I was in pretty good shape before I got married, then I gained a ton of weight through depression caused by being married to an uncaring, thoughtless cheat; in short, I was unhappy. I lost the weight when I left him, without much effort.

 

OP, don't presume her weight gain is down to her slovenly ways, her genetics or the fact she is a 'foodie'; it's probably more complicated than that. It may also be a sign that she is not happy herself in the relationship (I'm not saying that to make you feel bad, but it may be something to think about).

 

If you decide to stick it out, this may be a tough roller-coaster to ride, full of unpleasant conversations.

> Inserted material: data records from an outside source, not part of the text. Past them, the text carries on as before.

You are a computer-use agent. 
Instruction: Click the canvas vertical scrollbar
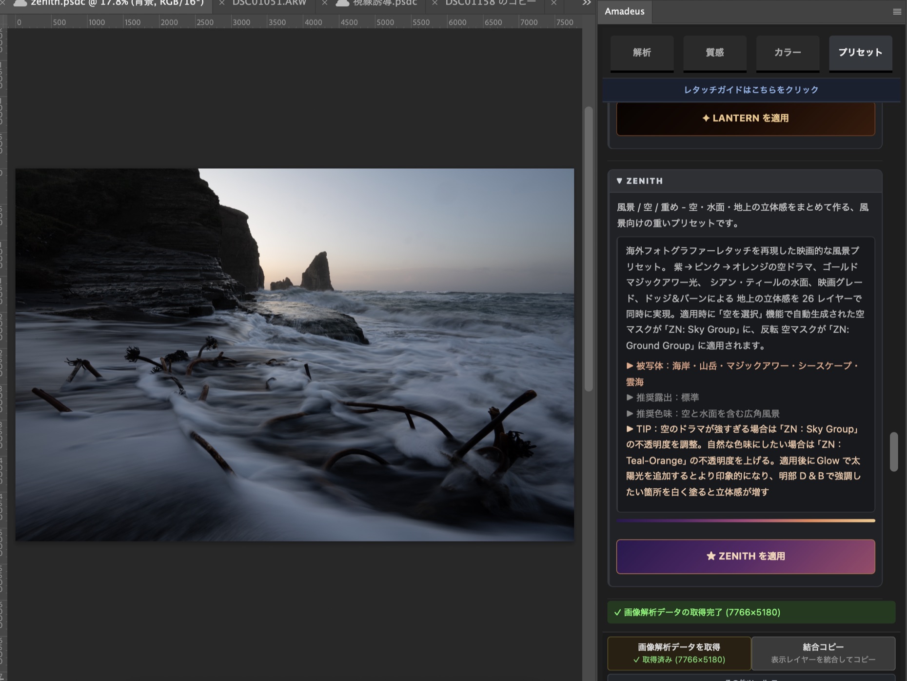pos(589,249)
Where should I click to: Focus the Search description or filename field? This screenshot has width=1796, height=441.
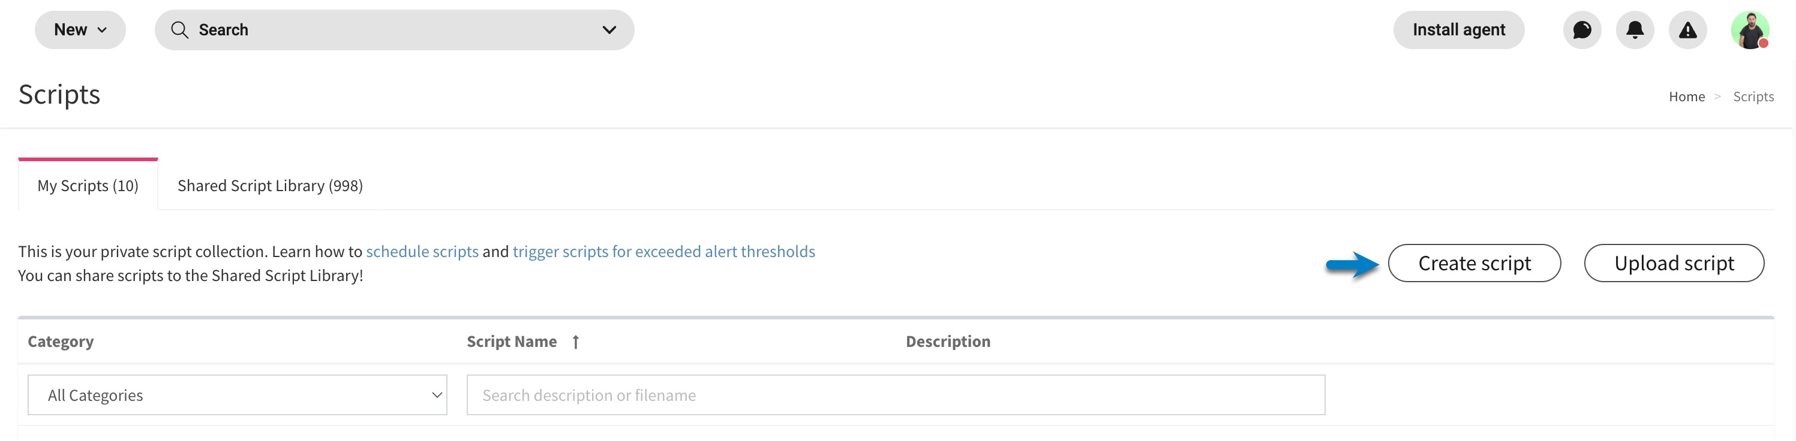click(896, 395)
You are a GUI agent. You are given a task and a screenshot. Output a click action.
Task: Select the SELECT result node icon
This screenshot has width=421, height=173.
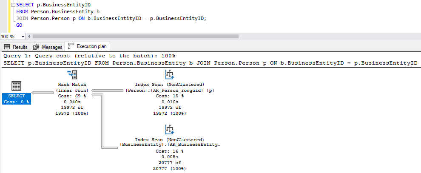pos(16,86)
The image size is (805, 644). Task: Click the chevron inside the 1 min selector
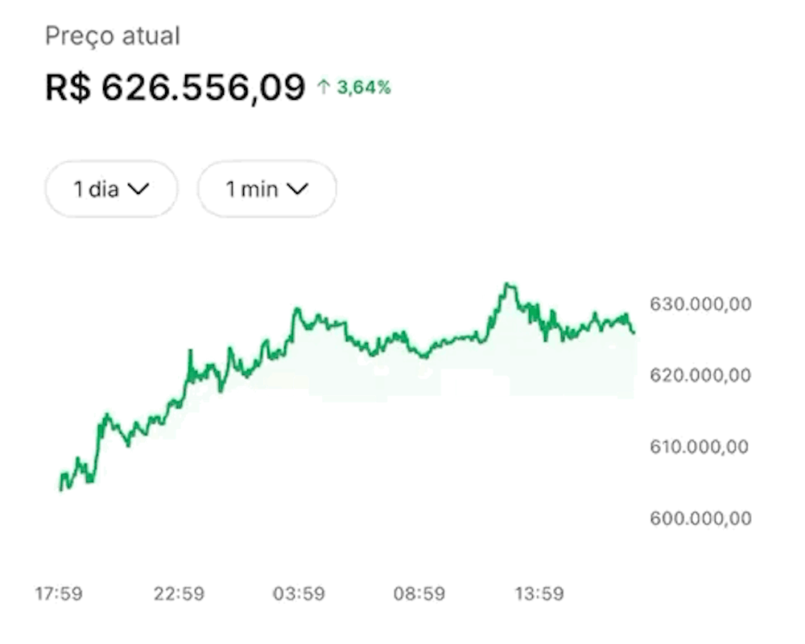click(x=297, y=189)
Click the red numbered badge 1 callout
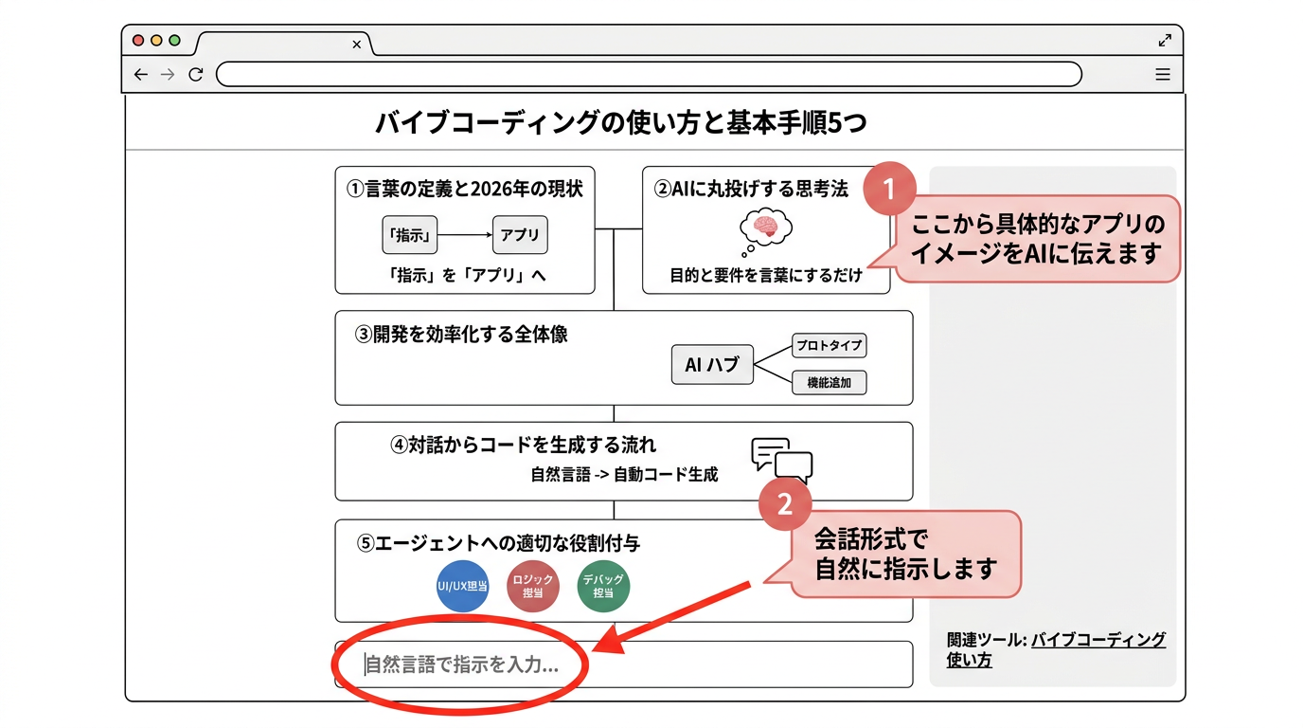1303x728 pixels. (x=890, y=188)
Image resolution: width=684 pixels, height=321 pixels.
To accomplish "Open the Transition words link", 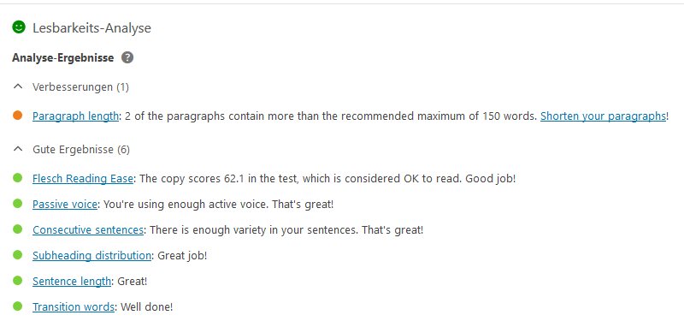I will tap(74, 307).
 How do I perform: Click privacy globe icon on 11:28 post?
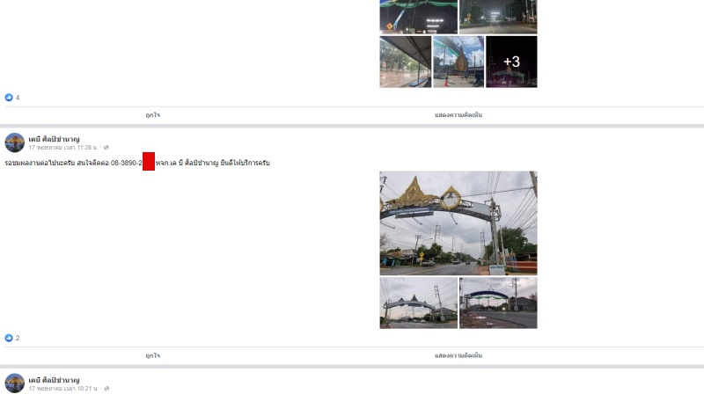pos(106,148)
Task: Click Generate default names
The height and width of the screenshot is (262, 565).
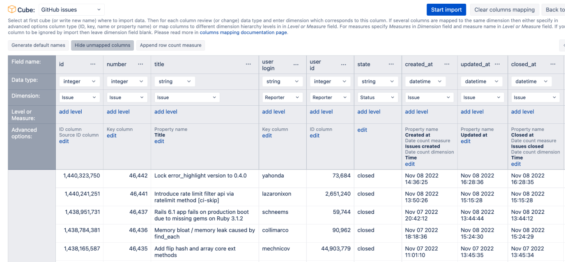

I'm not trying to discourage you, but I think you should be prepared for things not going your way.

 

If you've already decided that her weight is a deal breaker, it might be best to act on it now before you get too entangled as she may well not be the right girl for you (and conversely, you may not be the right guy for her).

Posted

Self-love is the very base of any healthy relationship. When someone loses interest in having a relatively healthy lifestyle, has no desire to put an effort to look presentable, doesn't feel motivated to move around or do anything besides laying on the sofa - they stop loving themselves.

 

That can happen for many different reasons - depression and stress are just some of the factors that can lead someone to a state where they have no power of will to cultivate self-love anymore. And it is extremely difficult for someone else to feel attracted to a person like that.

 

I'm surprised by some of the defensive comments on here, since the guy expressed himself very respectfully and is genuinely concerned about preserving the relationship. He also explained himself very well and it's not just the case of "everyone puts on a few pounds after they settle" like Smackie or some commentator put it. The girl seems seriously down, doesn't even get out of her sweatpants going out (I know by myself that I only wears those outside of my house when I'm sad and down) and has gained a lot of weight in a short period of time! Something's not right!

 

That being said, OP cannot be her caretaker, personal trainer, nutritionist and psychologist at the same time as being her romantic partner. Taking care of another humans basic needs is a permanent attraction killer. These things need to be done by herself.

 

OP should suggest her to change her job. Stress is a killer. Stress will not only get her hormones and weight out of whack it will give her serious health conditions. There's no excuse in staying in a job like that. After she changes that main factor, other specialists could help her with the rest. But she needs to want it herself.

  • Like 3
Posted

How tall is she and what was the initial weight? Without this information the absolute weight gain is absolute meaningless (e.g. if 6 foot tall woman gains 30 lbs on her 150 lbs frame you'd barely notice it, if the same 30 lbs are gained by 5 foot tall woman weighting 100 lbs the difference will be drastic).

 

I'd guess the honeymoon period is over and now you're looking for reasons to explain your loss of attraction.

 

Btw weight gain (unless it is drastic / medical condition-triggered) IMO should be the least of the appearance concerns when dating someone because it is not a permanent change, it is super easily reversible and most people fluctuate a bit in their weight over time anyway (e.g I'm +/- 5 lbs depending on the food that I had the day before and the day of my menstrual cycle). If you're talking facial features or height, yes, it is concerning because these can't be changed but weight... c'mon, she could lose the 30 pounds in 6 months tops if she limits her meals a little.